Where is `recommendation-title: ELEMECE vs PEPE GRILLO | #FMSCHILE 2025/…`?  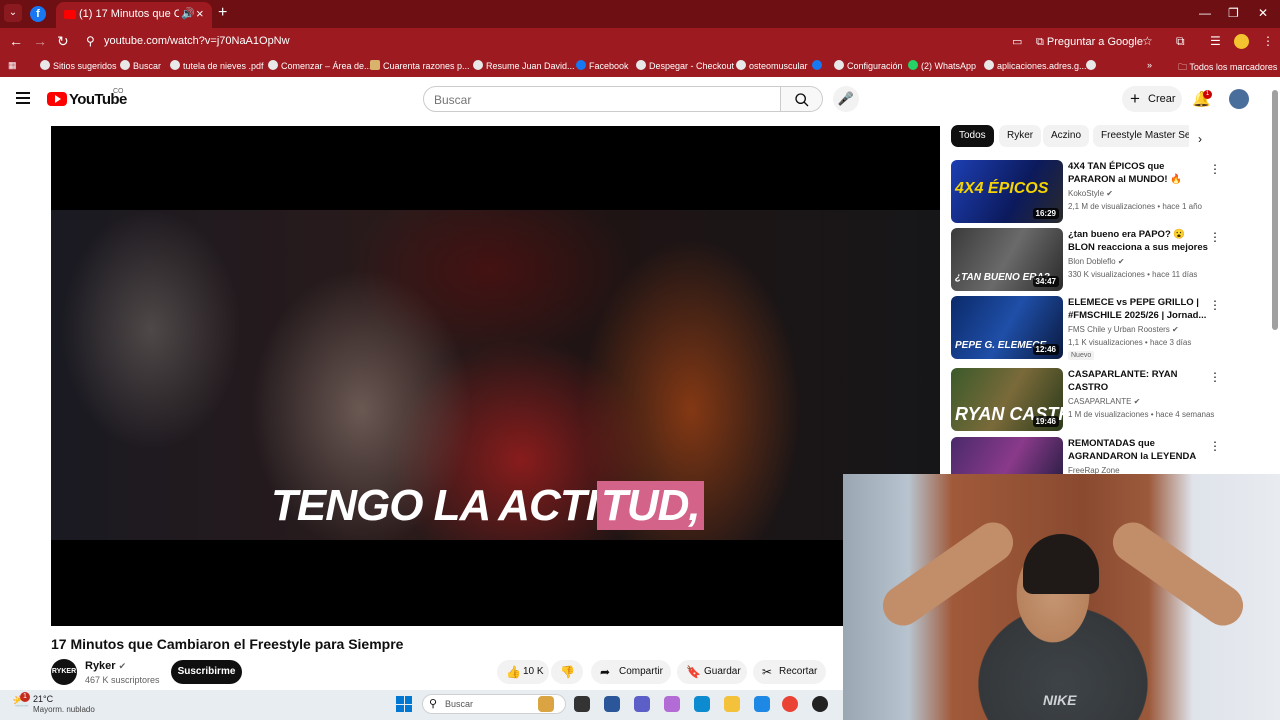
recommendation-title: ELEMECE vs PEPE GRILLO | #FMSCHILE 2025/… is located at coordinates (1138, 309).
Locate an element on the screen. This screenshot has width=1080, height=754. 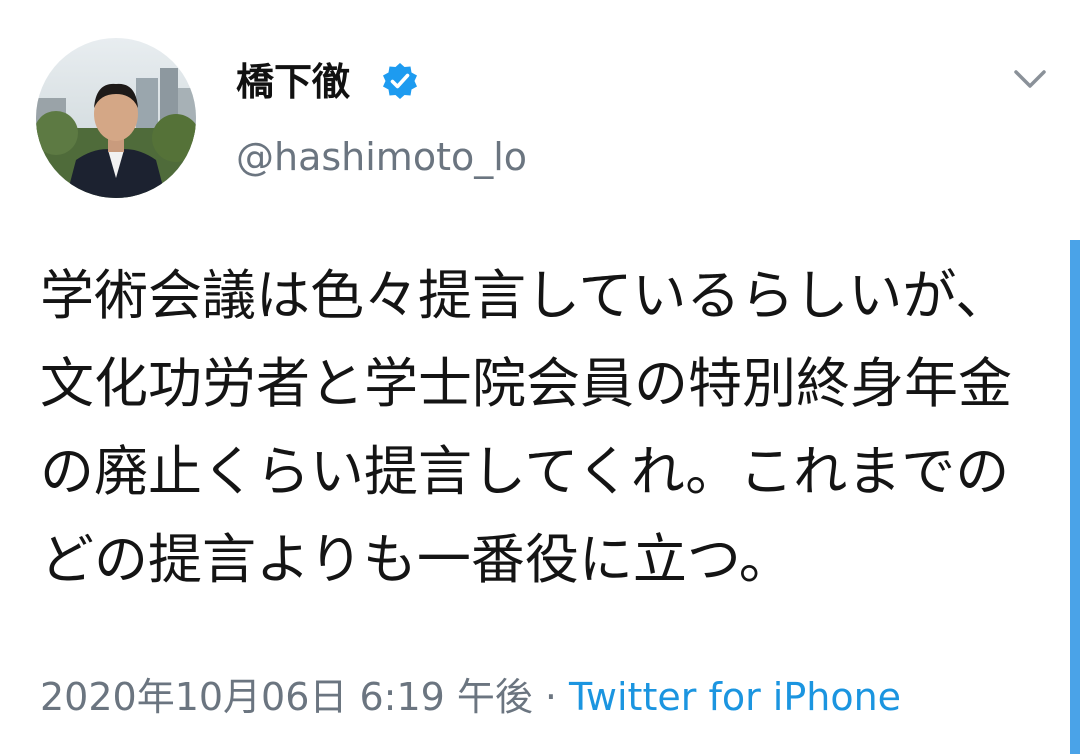
verified-badge-icon is located at coordinates (400, 81).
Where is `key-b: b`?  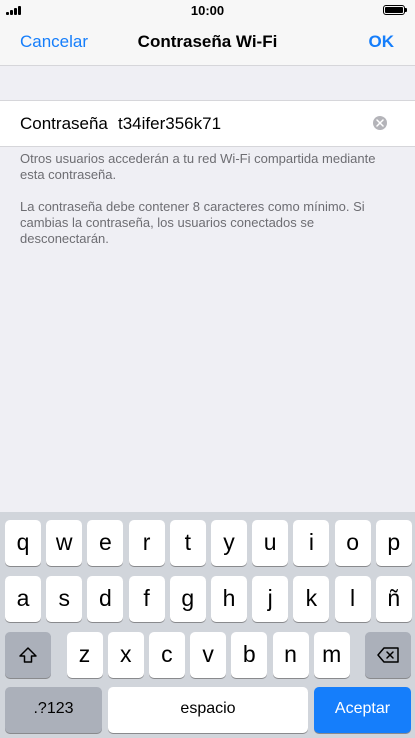
key-b: b is located at coordinates (250, 655).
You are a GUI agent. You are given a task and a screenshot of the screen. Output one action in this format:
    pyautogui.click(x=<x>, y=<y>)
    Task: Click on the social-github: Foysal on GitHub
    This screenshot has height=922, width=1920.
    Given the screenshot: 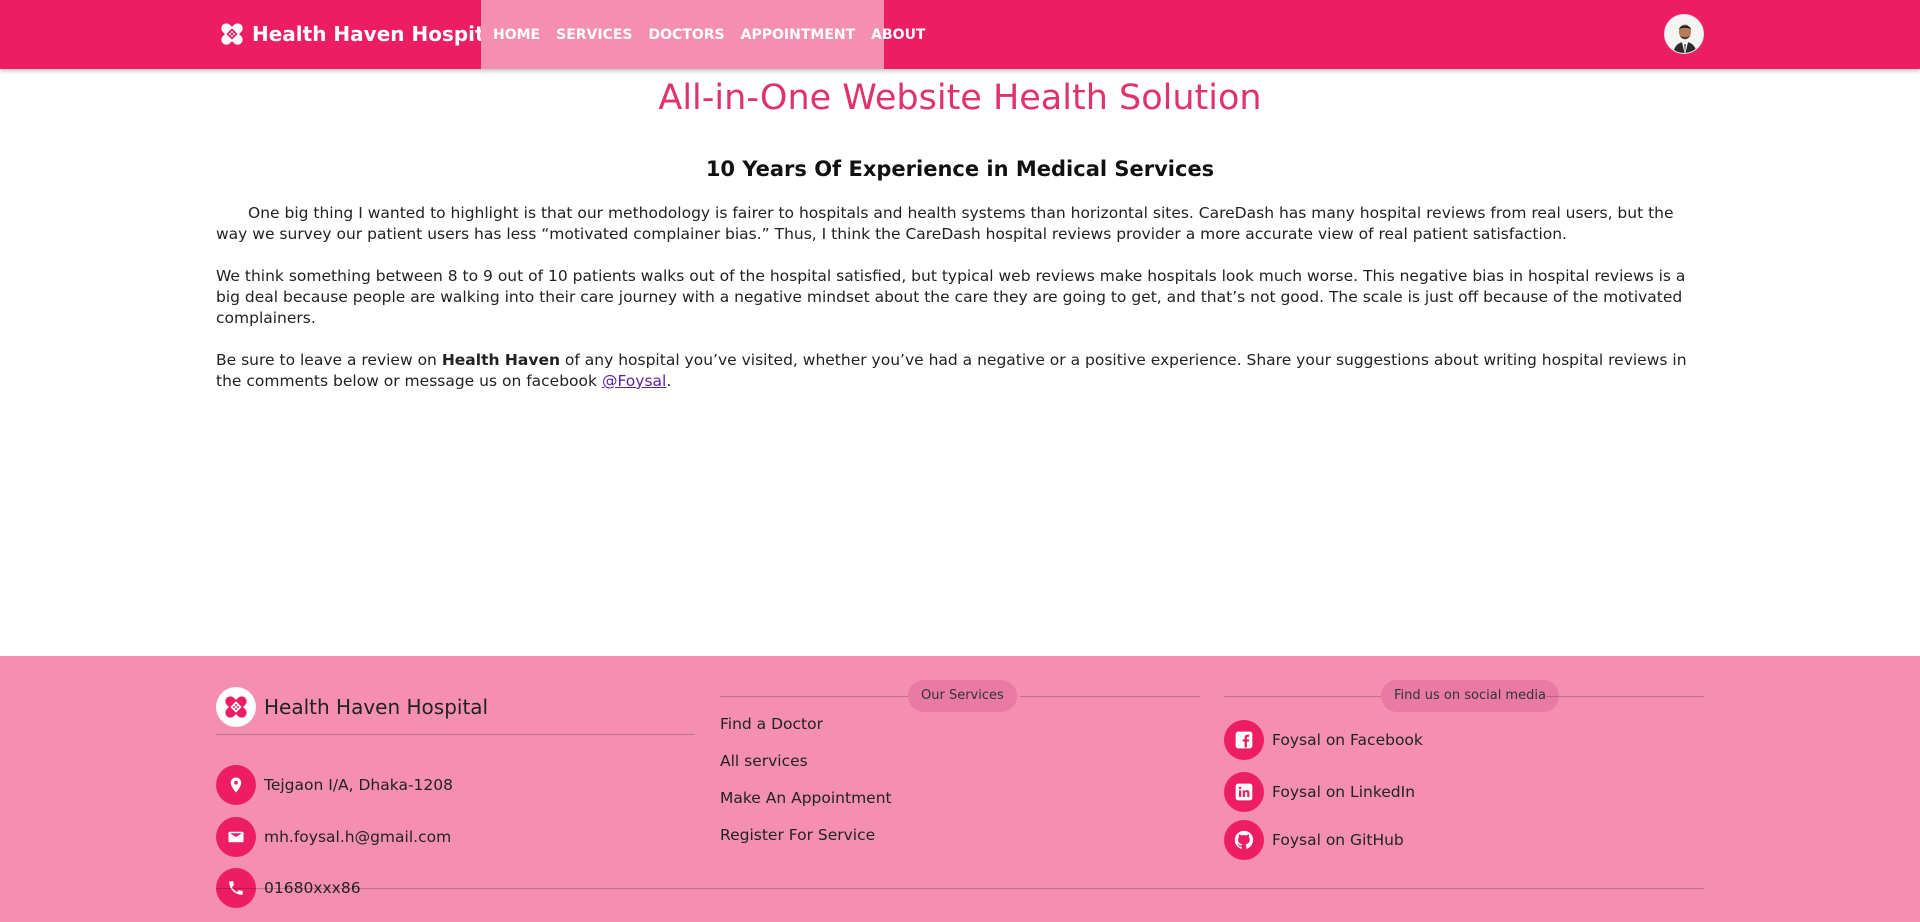 What is the action you would take?
    pyautogui.click(x=1314, y=840)
    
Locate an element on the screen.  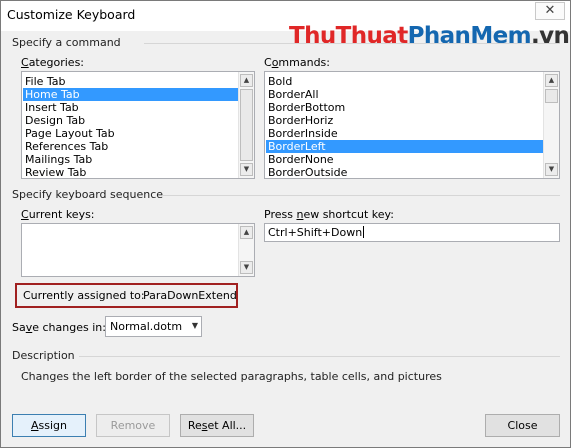
commands-label: Commands: is located at coordinates (297, 62).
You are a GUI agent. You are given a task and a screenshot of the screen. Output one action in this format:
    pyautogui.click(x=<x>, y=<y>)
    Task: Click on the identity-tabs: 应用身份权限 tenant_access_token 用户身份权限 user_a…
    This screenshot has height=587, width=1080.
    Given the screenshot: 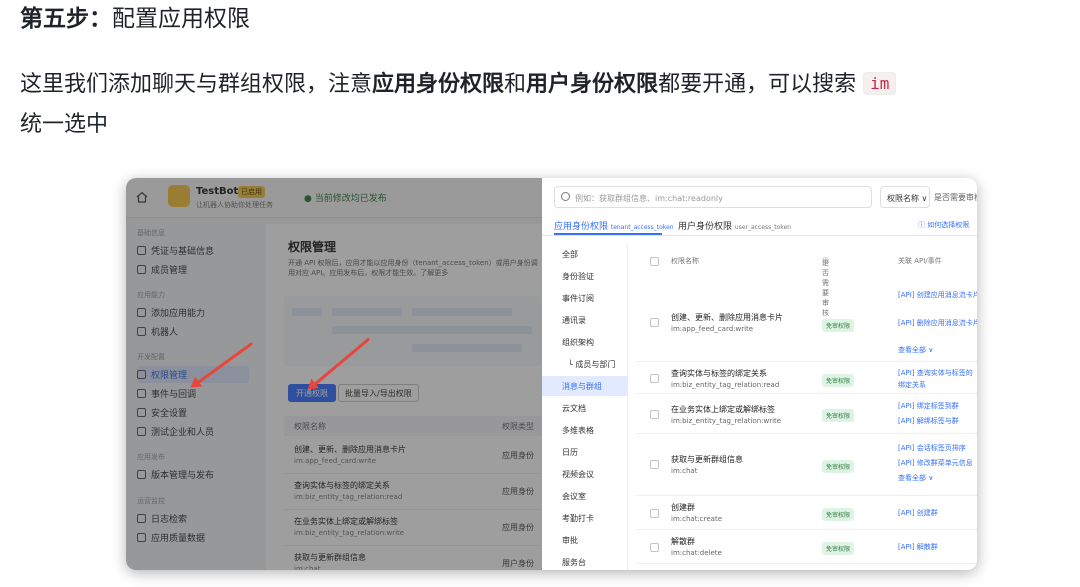 What is the action you would take?
    pyautogui.click(x=760, y=224)
    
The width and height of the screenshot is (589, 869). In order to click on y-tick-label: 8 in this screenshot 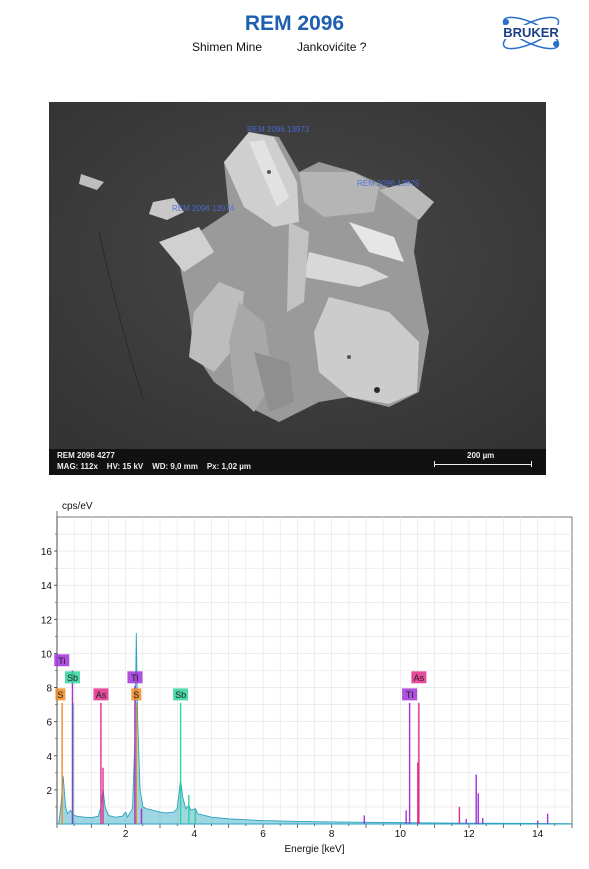, I will do `click(49, 690)`.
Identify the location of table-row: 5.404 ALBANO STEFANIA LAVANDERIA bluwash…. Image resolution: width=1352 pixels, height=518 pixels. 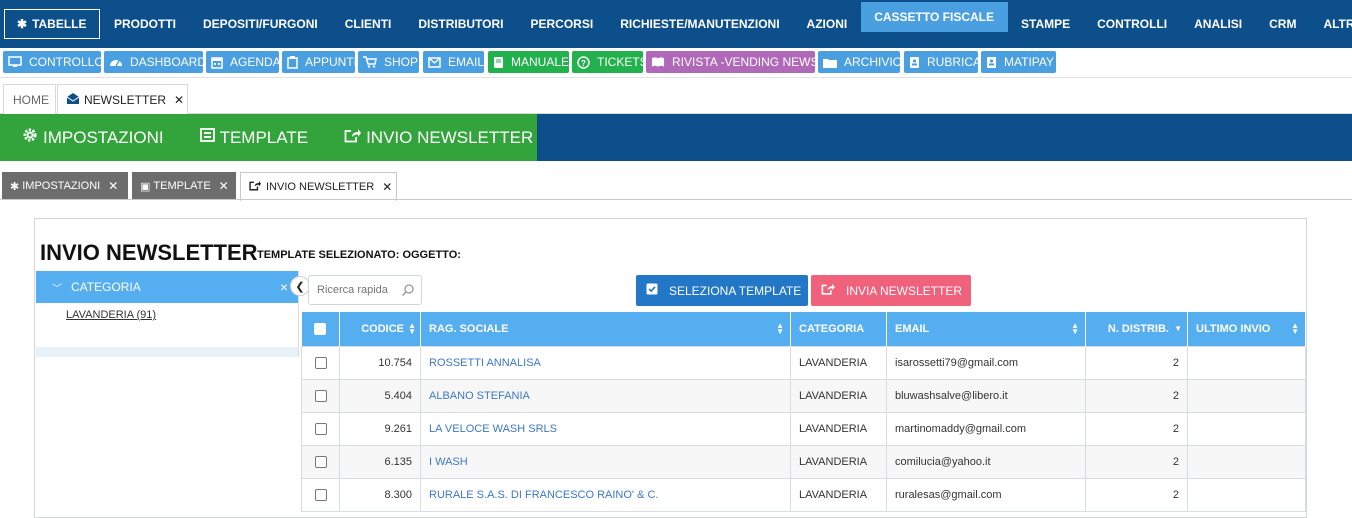
(804, 396).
========
What to work on ▸ Reproduce the material word for word, from its first line down to the line containing "coordinates (1138, 309).", including both. Leave out the pictures.

Answer to this exercise ▸
Where is `recommendation-title: ELEMECE vs PEPE GRILLO | #FMSCHILE 2025/…`?  
recommendation-title: ELEMECE vs PEPE GRILLO | #FMSCHILE 2025/… is located at coordinates (1138, 309).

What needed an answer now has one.